ASH 2013 - Chronic Myeloid Leukemia (CML) & Acute Myelogenous Leukemia (AML)

Chronic Myeloid Leukemia (CML)

ASH 2013 Abstract 4032: Dasatinib Treatment Induces Fast and Deep Responses in Newly Diagnosed Chronic Myeloid Leukemia (CML) Patients in Chronic Phase: Clinical Results From a Randomized Phase 2 Study (NordCML006). Henrik Hjorth-Hansen et al.

Background: Dasatinib is a potent BCR-ABL1 and SRC tyrosine kinase inhibitor, which in vitro is more effective against progenitor and putative leukemia stem cells than imatinib. This may translate into deeper molecular responses in vivo. 

Conclusions: Dasatinib induced faster and deeper molecular responses than imatinib and overall responses were better in both groups than in the registration studies. Relatively high rate of serosal toxicity was observed among the dasatinib-treated patients, but this had no adverse effect on response. Upcoming studies will show if the deeper treatment responses induced by dasatinib therapy translate into increased probability of successful therapy discontinuation.

Patients treated with dasatinib achieve a faster, deeper cytogenetic and molecular response. The clinical relevance of this response needs to be determined.
— CARE Hematology Faculty

Acute Myelogenous Leukemia (AML)

AML was defined as a clonal malignancy of myeloid hematopoietic stem and progenitor cells exhibiting varying degrees of differentiation such as inappropriate proliferation, differentiation block, and impaired apoptosis. This results in the accumulation of immature, functionless cells in the bone marrow and peripheral blood.

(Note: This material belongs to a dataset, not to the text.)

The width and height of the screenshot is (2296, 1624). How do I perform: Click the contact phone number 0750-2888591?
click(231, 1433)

Acute leukemia treatment remains a complex and intensive practice largely conducted at academic centers. Molecular markers have lead to better identification of high risk patients which can stratify patients for intensive transplant strategies or targeted therapies.

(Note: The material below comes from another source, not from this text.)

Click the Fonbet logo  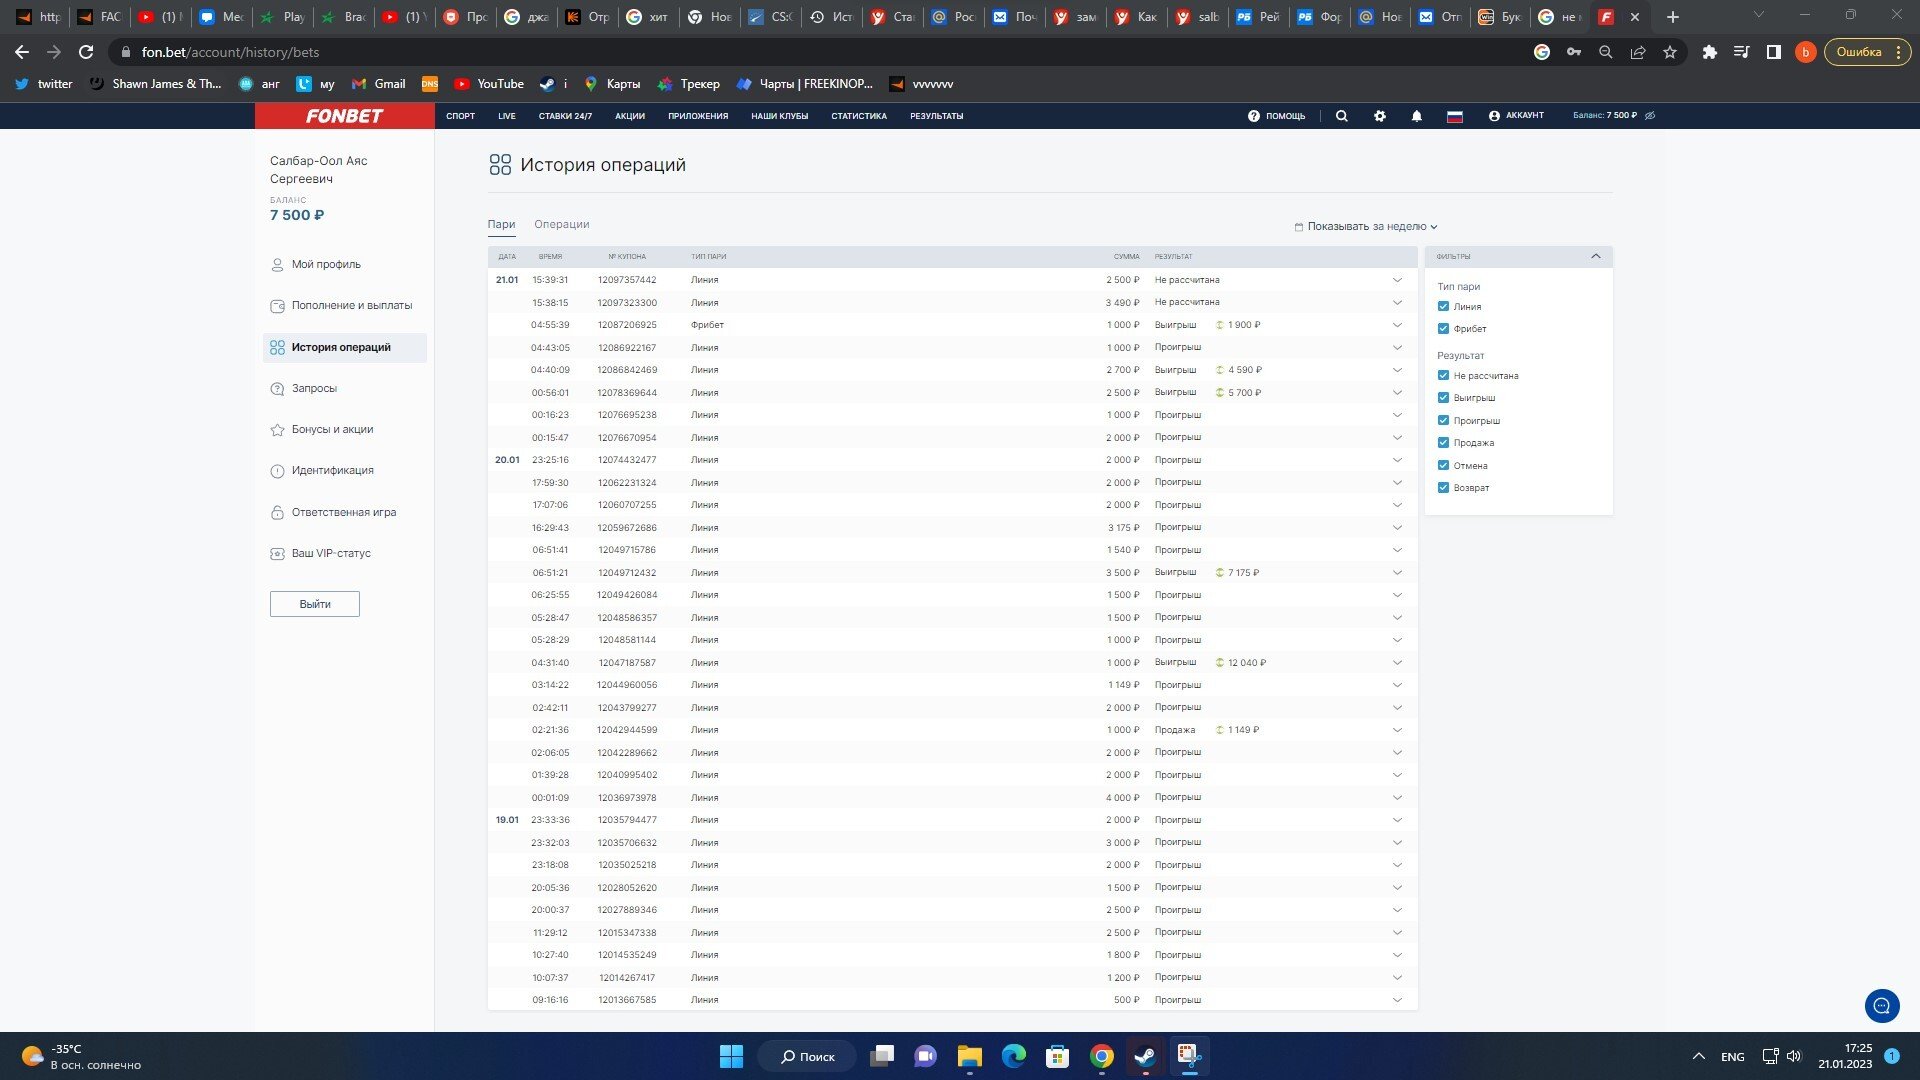[344, 116]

AML is a hematologic urgency that is usually fatal within weeks to months without chemotherapy. With treatment, however, mortality can be high due to disease or treatment-related complications.
— CARE Hematology Faculty

Novel therapy volasertib, a selective and potent polo-like kinase inhibitor, was granted Breakthrough Therapy designation from the FDA in the fall of this year. Encouraging results from a phase 2 trial have led to the initiation of the phase 3 study, POLO-AML-2, investigating volasertib in combination with LDAC, in patients aged 65 years and above with previously untreated AML who are ineligible for intensive remission induction therapy. Results of this trial are anticipated as currently many older patients are ineligible for therapy involving high doses of chemotherapy as they are often unable to tolerate.